Empresário que tentou fazer termoelétrica no DF foi a pessoa física que mais contribuiu financeiramente para partidos

‘Rei do Gás’ é o principal doador para campanhas eleitorais
Carlos Suarez tentou fazer uma termoelétrica no Distrito Federal Crédito: Pedro França/Agência Senado

O Tribunal Superior Eleitoral (TSE) apontou que, até o momento, o empresário baiano Carlos Seabra Suarez, conhecido no setor de energia como “o Rei do Gás”, foi o principal doador para campanhas eleitorais deste ano.
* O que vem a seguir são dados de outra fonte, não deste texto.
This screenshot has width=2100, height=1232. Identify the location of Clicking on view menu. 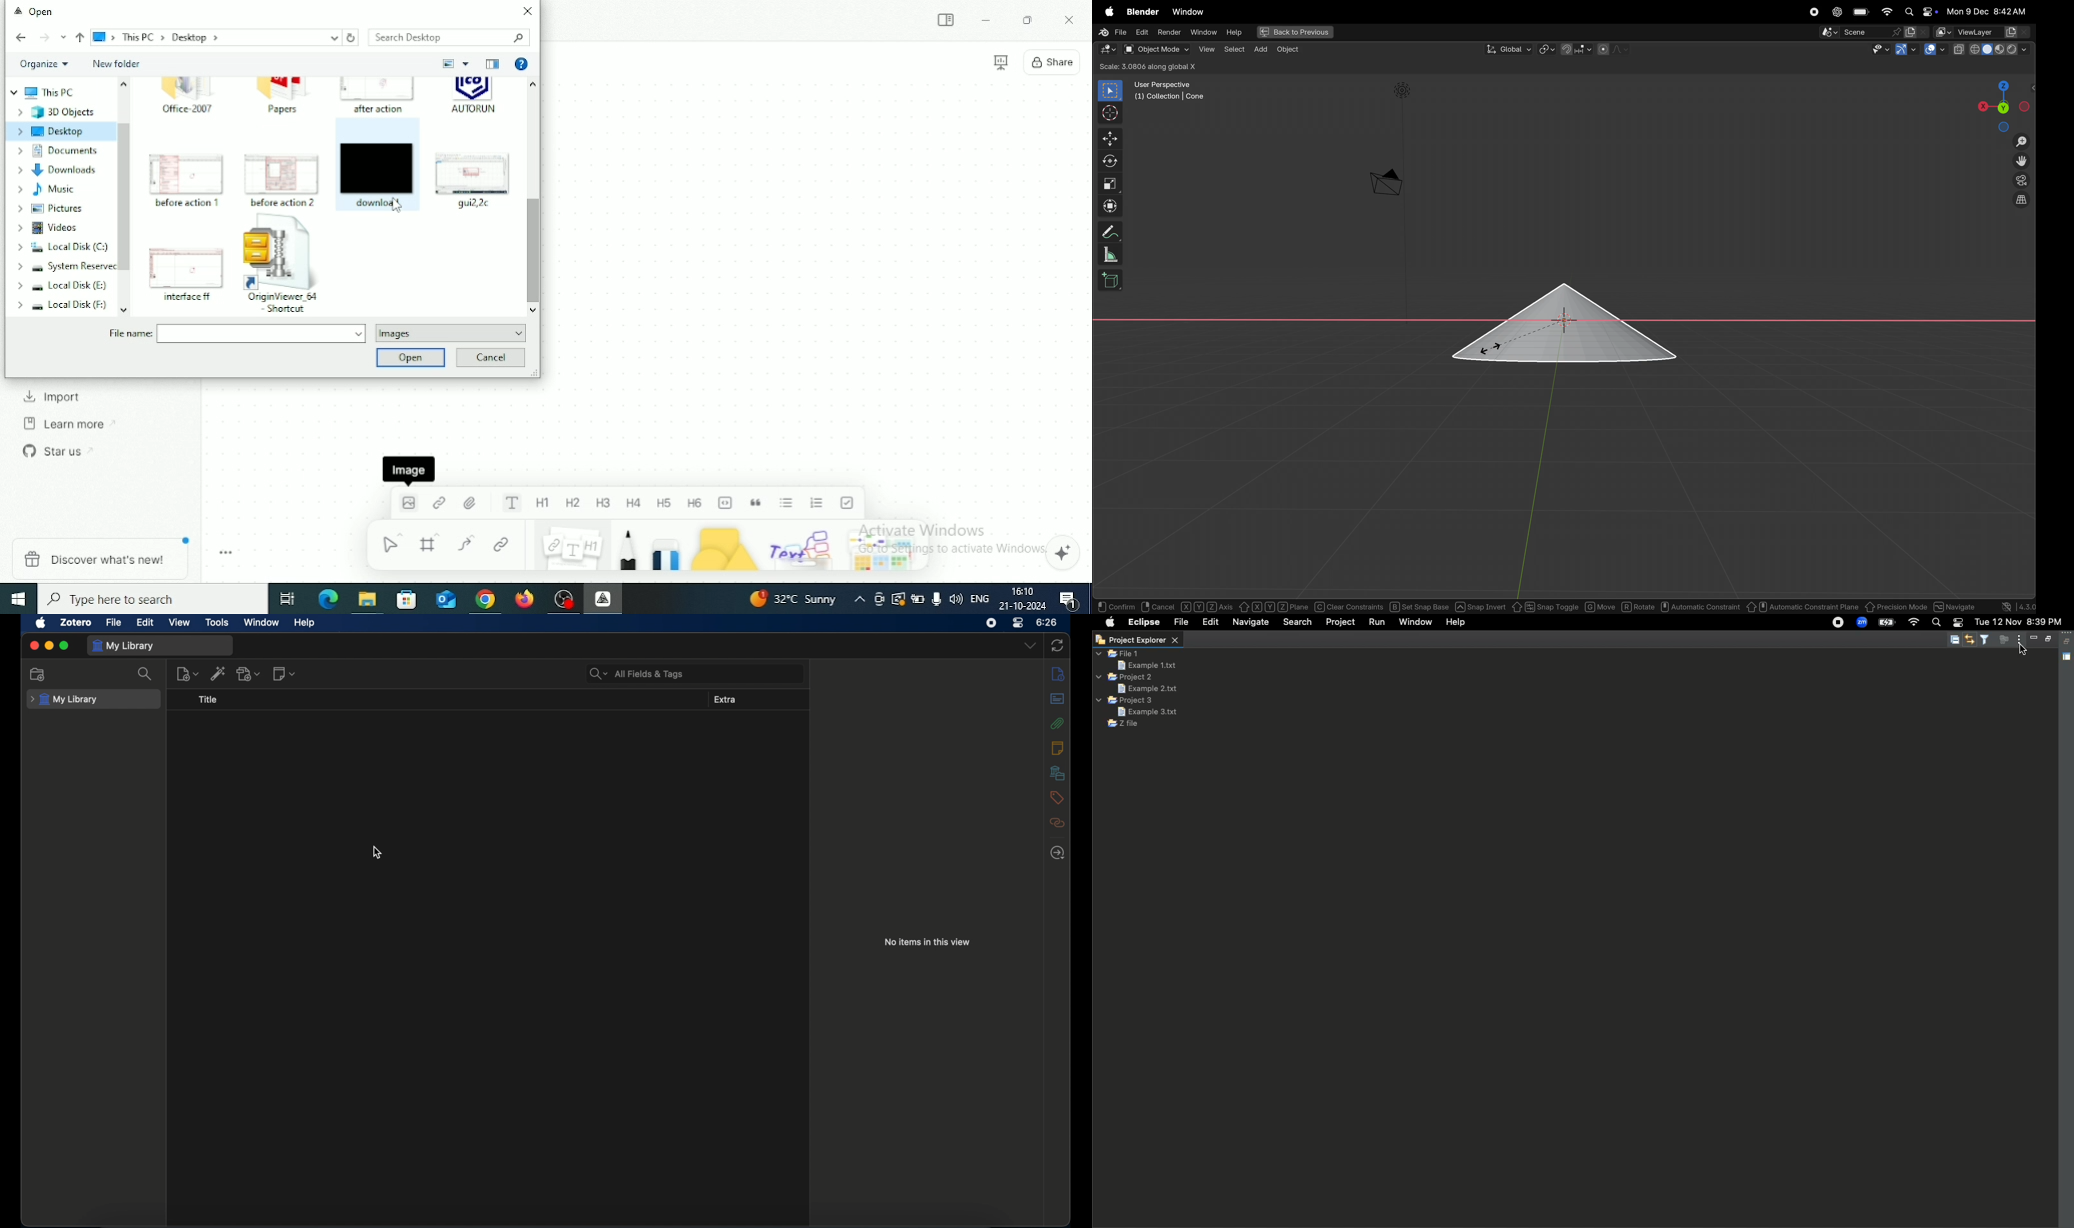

Segundo a Justiça Eleitoral, Suarez foi a pessoa física que mais destinou recursos para o financiamento de campanhas. Ao todo, ele encaminhou R$ 5,7 milhões de reais para o diretório nacional de seis partidos. São eles: PP, PSD, PSDB, MDB, União Brasil (todos receberam R$ 1 milhão cada) e o PSB, que recebeu R$ 700 mil de doação.

A Justiça Eleitoral divulgou nesta terça-feira (15) uma prestação de contas parcial sobre doadores para campanhas eleitorais, através do sistema DivulgaCand. Até o momento, ao todo foram doados R$ 374,9 milhões por pessoas físicas para partidos políticos. No caso de Suarez, como ele destinou as doações aos partidos e não diretamente para figuras políticas que estão concorrendo, caso os recursos sejam posteriormente repassados aos candidatos, Suarez não aparecerá como doador direto na prestação de contas deles.
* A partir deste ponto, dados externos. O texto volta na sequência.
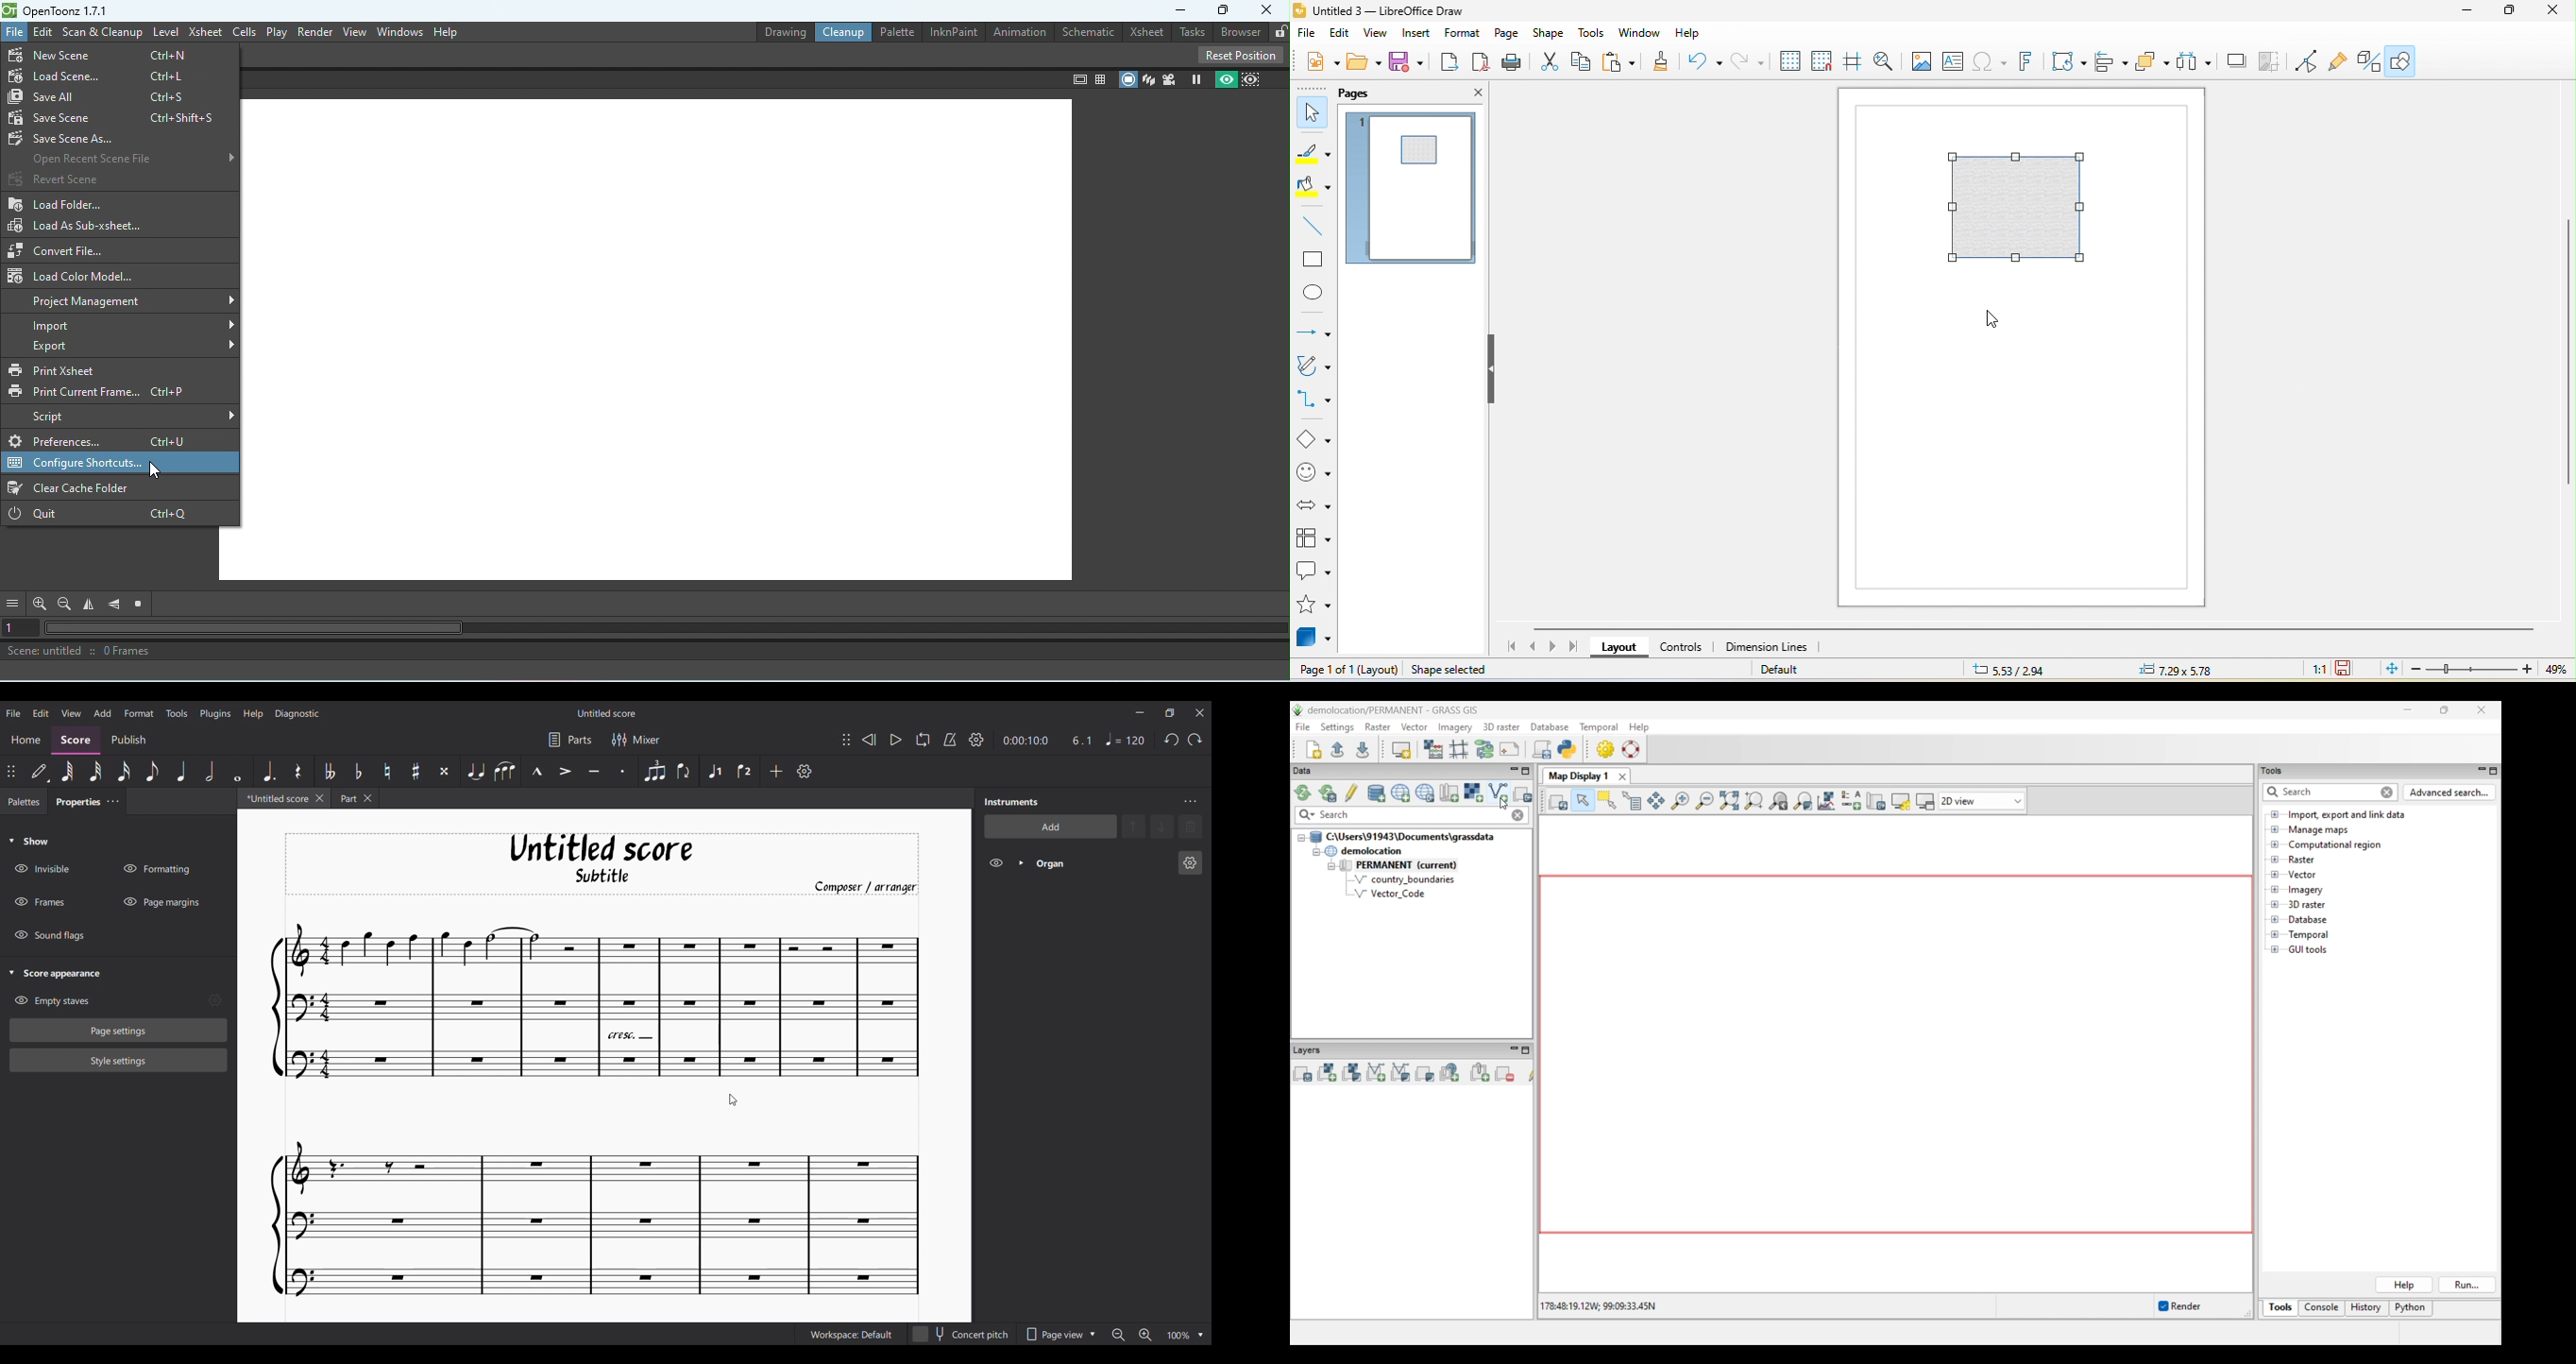 This screenshot has height=1372, width=2576. I want to click on View menu, so click(72, 713).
Em segundo lugar da lista de doadores pessoas físicas está o empresário Alexandre Grendene Bartelle, co-fundador da empresa de calçados Grendene, que encaminhou R$ 3,6 milhões para campanhas nos estados do Rio Grande do Sul e Ceará, principais pólos comerciais das lojas de calçados. Em terceiro lugar está o empresário Rubens Ometto Silveira Mello, presidente do conselho de administração do Grupo Cosan, que destinou R$ 2,95 milhões.

“Rei do Gás”

O “Rei do Gás” é conhecido nos bastidores políticos das principais articulações nacionais. Em 2024, no período das eleições municipais, ele destinou R$ 1,2 milhão para campanhas eleitorais.
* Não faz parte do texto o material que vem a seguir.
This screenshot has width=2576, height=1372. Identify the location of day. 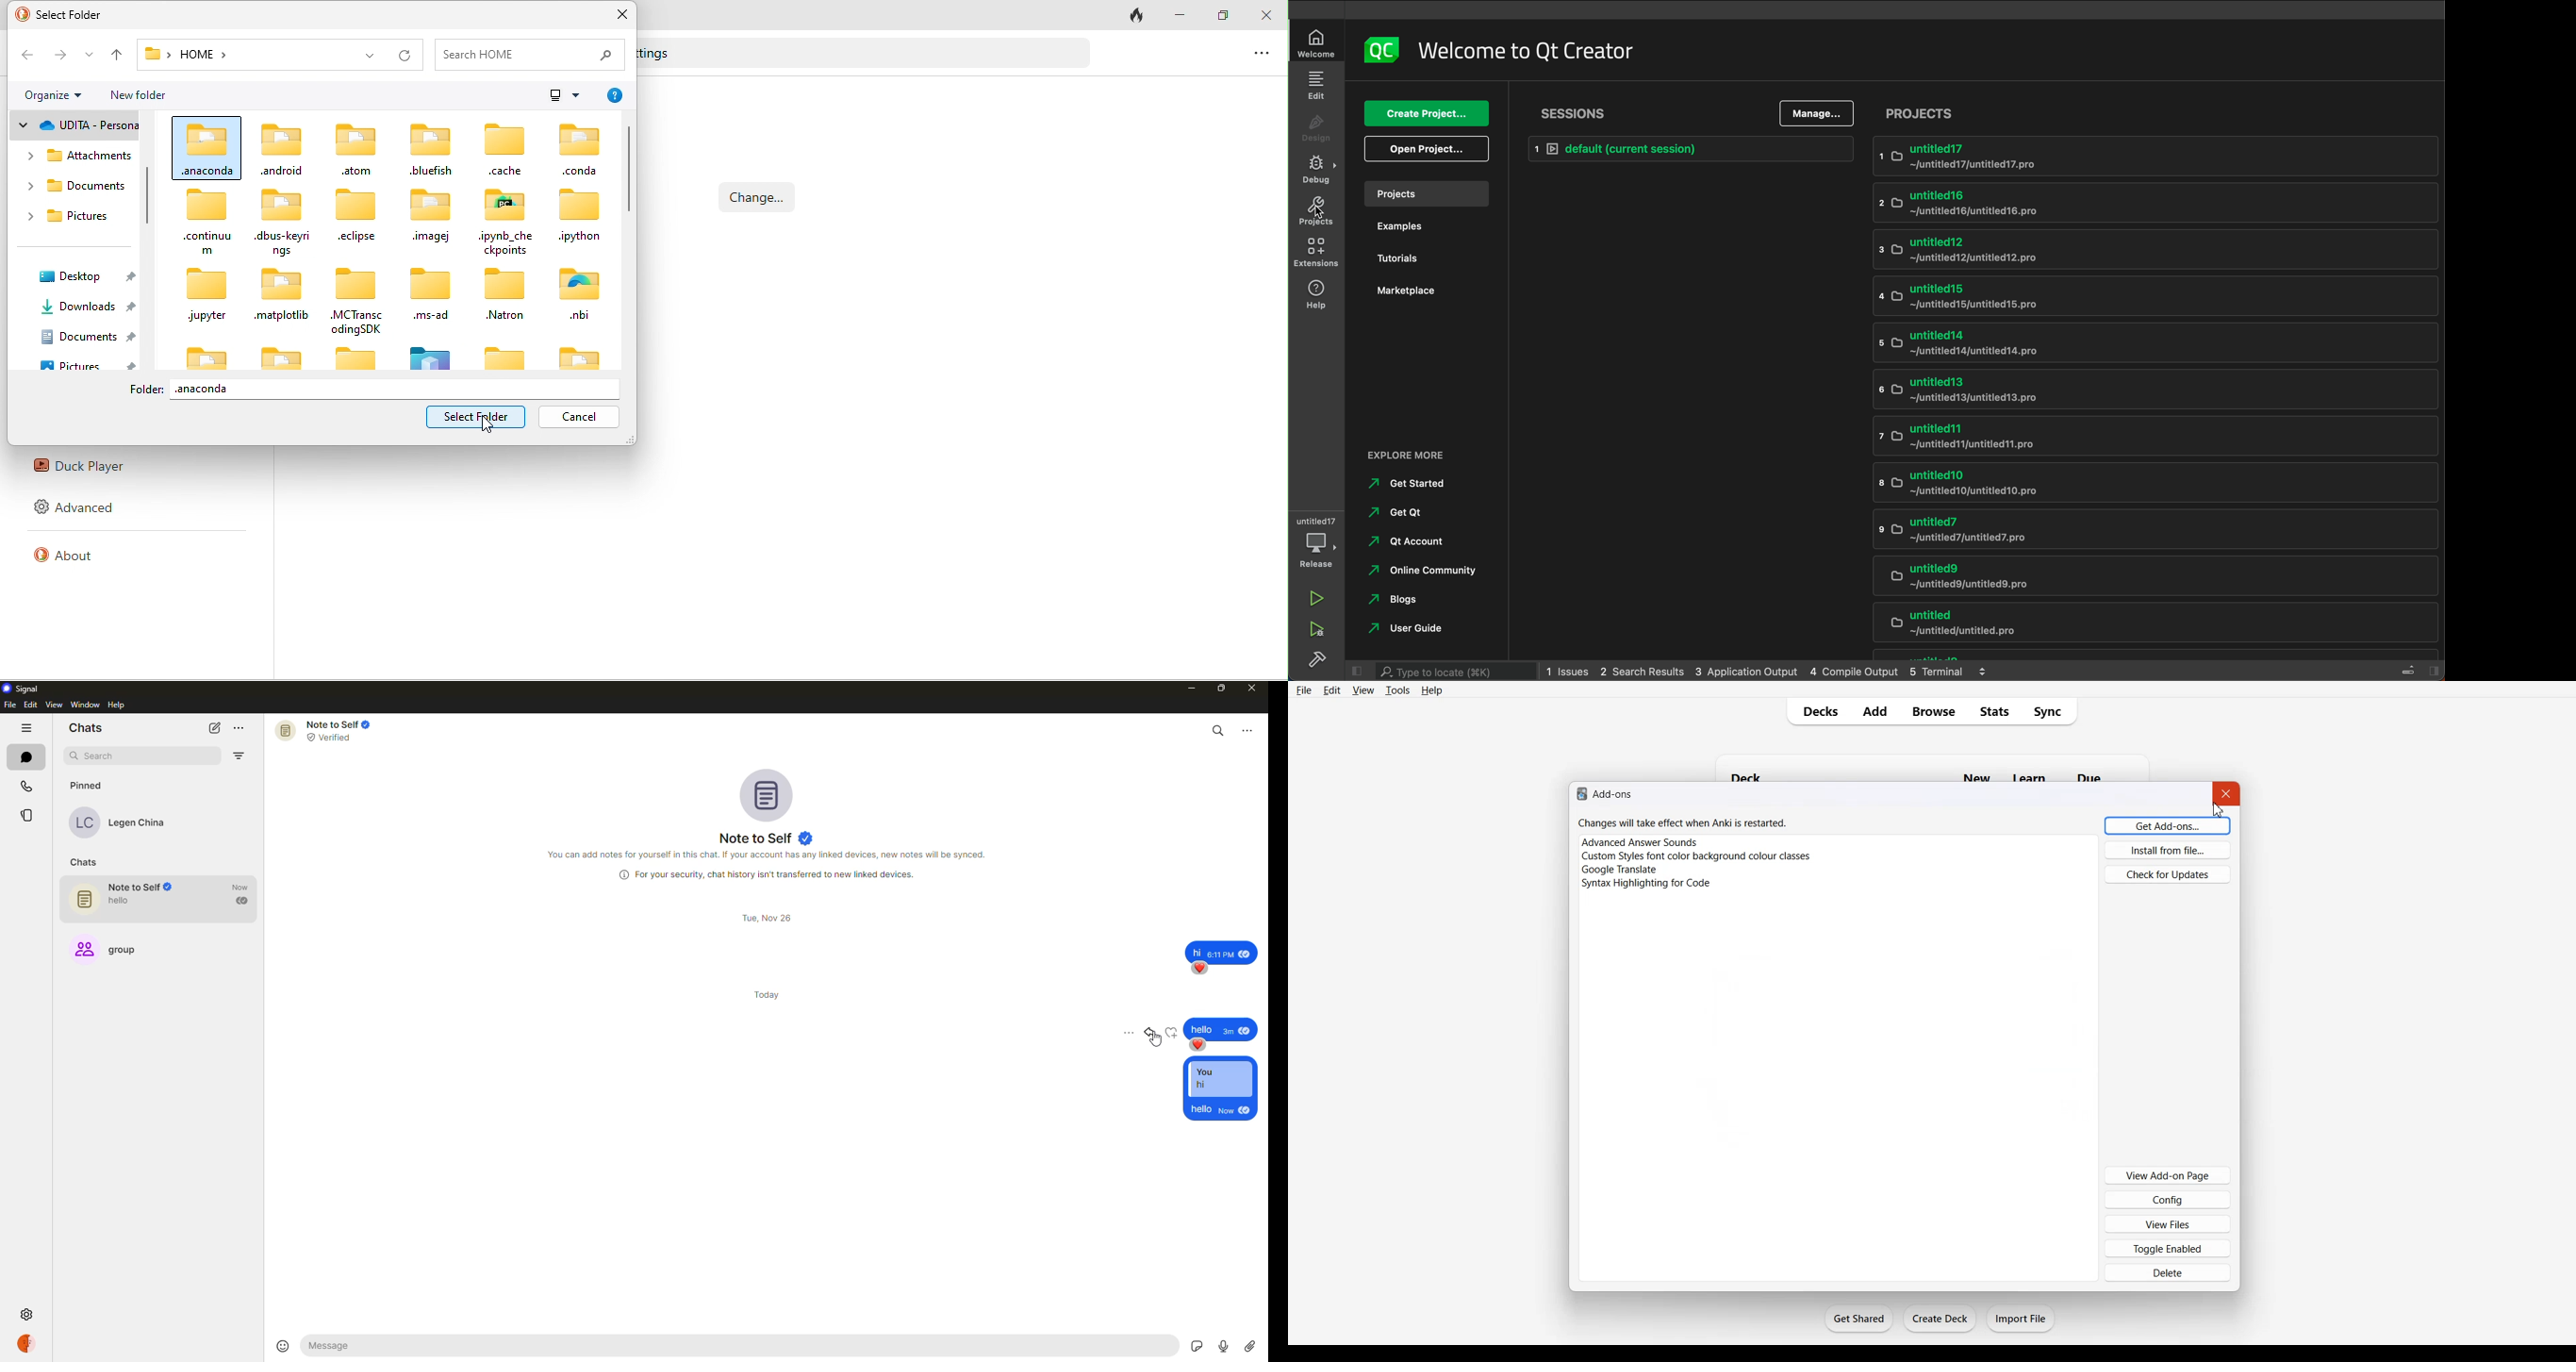
(772, 994).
Carlos Suarez é um dos fundadores da construtora OAS, que depois mudou de nome para Grupo Metha, e esteve à frente do projeto controverso para construir a Usina Termoelétrica de Brasília (UTE Brasília), na Fazenda Guariroba, região de Samambaia. O caso ganhou repercussão após diversos protestos contra a construção, que destruiria uma escola pública da região. Série de reportagens do Correio da Manhã denunciou que as organizações do caso ocorriam “por baixo dos panos”. Pela série, o jornal recebeu um prêmio do Instituto Arayara.

Após uma série de denúncias, em outubro do ano passado, como relatou o Correio, o presidente do Instituto Brasileiro do Meio Ambiente e dos Recursos Naturais Renováveis (Ibama), Rodrigo Agostinho emitiu um parecer indeferindo o pedido de Licença Prévia para a instalação da UTE Brasília. Após o pedido negado, o Ibama arquivou o caso.